_WHAT IS BEING ASKED_
How many of the lines below have "entry" in them? Say the number and nothing more.

[Pixel coordinate grounding data]

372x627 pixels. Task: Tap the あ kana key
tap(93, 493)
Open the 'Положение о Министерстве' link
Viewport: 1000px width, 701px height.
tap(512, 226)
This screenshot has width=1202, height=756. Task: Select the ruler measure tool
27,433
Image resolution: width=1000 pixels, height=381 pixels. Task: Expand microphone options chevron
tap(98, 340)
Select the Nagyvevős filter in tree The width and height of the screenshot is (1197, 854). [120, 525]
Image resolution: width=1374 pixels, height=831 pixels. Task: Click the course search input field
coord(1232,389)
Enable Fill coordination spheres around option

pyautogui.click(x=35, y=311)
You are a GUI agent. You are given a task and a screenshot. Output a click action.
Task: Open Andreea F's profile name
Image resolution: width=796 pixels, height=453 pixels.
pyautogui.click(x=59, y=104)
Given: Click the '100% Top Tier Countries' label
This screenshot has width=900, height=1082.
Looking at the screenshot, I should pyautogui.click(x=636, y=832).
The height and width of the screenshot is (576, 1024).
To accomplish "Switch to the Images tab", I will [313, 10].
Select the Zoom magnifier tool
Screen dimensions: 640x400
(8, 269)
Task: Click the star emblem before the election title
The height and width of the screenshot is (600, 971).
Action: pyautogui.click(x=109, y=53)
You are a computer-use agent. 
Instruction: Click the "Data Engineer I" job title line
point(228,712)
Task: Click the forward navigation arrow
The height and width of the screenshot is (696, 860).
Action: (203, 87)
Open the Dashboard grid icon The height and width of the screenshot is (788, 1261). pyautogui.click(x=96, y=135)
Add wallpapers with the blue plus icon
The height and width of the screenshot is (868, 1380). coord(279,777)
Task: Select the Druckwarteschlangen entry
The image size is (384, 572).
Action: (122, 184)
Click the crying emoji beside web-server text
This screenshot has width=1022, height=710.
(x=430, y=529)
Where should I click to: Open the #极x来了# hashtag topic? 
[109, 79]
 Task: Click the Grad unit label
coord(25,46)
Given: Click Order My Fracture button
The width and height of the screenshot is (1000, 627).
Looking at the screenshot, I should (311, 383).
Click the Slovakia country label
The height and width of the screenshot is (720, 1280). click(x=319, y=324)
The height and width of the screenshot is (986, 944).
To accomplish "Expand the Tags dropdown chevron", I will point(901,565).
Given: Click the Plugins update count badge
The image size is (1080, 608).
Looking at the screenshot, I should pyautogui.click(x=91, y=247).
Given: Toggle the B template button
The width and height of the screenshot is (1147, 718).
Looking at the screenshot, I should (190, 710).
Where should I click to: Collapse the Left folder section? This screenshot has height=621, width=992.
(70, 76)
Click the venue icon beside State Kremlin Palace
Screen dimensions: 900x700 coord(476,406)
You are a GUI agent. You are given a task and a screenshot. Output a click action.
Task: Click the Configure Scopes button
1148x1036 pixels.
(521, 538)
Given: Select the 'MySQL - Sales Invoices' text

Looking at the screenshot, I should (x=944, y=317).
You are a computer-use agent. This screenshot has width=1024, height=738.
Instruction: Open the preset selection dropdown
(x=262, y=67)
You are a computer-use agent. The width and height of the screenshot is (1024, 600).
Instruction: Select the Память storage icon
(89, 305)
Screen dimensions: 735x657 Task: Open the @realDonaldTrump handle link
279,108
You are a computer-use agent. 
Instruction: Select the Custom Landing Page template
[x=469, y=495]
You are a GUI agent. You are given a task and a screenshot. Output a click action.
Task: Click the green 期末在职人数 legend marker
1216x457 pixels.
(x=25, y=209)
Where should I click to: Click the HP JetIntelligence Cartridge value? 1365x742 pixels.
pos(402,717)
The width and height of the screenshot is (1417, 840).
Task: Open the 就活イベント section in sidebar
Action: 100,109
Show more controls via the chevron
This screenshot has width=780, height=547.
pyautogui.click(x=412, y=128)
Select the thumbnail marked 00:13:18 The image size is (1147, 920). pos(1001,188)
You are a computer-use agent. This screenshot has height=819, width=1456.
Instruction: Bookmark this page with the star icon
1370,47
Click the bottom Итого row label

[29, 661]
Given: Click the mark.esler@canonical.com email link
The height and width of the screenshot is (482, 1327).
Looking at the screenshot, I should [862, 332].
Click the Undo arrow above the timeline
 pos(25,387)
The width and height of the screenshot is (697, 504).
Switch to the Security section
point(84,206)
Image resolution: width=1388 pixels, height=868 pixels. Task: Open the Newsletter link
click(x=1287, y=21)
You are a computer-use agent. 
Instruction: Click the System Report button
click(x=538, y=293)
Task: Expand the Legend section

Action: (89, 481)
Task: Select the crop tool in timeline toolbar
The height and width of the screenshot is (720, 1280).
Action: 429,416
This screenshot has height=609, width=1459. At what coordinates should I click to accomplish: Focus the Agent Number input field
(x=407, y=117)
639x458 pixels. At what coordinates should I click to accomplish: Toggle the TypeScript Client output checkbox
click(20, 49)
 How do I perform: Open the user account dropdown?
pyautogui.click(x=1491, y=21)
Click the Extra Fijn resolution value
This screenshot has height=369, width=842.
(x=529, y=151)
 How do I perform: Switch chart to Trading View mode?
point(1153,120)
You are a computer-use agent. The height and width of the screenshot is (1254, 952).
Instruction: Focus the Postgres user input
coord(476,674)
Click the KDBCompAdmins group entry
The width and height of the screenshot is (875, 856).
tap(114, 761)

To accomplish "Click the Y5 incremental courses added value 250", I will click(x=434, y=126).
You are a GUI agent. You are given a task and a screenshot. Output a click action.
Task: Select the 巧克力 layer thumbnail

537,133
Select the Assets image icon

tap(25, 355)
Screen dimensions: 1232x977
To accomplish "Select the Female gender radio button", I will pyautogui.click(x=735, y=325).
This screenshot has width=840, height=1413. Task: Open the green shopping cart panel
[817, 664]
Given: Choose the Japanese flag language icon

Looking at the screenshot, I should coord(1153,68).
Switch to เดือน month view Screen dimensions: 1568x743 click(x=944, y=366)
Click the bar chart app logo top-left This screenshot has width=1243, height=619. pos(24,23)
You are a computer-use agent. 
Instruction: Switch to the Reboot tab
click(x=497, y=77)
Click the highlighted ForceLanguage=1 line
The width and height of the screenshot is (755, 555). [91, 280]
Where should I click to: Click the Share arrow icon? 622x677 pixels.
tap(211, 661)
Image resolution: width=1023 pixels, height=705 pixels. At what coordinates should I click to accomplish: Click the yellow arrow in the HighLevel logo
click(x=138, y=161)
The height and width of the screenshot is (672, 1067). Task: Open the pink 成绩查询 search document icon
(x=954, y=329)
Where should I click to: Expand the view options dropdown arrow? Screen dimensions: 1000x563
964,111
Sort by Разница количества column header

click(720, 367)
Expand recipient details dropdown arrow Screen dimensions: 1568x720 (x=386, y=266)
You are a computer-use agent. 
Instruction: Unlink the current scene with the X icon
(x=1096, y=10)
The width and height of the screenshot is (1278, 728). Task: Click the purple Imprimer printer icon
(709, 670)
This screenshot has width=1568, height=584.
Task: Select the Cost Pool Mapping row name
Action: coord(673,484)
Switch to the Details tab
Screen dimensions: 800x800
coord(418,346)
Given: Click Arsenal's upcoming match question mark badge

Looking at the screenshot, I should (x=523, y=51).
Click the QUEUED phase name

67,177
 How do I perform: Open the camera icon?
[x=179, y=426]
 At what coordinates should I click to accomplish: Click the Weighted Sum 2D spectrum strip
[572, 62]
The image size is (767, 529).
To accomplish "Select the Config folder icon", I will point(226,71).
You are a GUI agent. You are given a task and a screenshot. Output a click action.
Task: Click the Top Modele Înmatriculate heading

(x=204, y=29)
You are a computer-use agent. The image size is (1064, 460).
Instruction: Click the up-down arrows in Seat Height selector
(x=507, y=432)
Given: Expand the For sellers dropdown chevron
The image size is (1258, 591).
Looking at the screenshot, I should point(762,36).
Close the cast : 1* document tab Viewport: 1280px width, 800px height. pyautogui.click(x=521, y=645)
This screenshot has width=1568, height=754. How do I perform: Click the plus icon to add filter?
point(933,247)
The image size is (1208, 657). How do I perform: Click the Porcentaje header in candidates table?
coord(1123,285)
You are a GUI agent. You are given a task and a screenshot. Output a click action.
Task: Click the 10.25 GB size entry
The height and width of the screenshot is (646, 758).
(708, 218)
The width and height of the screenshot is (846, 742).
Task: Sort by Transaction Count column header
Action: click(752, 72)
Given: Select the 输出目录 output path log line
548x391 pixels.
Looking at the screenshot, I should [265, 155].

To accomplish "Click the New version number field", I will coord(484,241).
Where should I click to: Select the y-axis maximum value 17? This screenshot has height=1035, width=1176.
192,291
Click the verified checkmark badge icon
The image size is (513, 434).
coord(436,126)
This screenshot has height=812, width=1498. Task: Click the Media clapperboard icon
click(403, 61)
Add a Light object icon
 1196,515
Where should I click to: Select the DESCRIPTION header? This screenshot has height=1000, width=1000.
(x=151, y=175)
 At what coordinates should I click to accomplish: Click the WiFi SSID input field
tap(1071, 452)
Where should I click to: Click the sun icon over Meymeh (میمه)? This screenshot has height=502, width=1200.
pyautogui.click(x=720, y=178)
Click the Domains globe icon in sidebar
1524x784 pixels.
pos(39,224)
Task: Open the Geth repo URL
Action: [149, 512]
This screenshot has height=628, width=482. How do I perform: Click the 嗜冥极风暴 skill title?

_OUTPUT OF THE EXERCISE_
3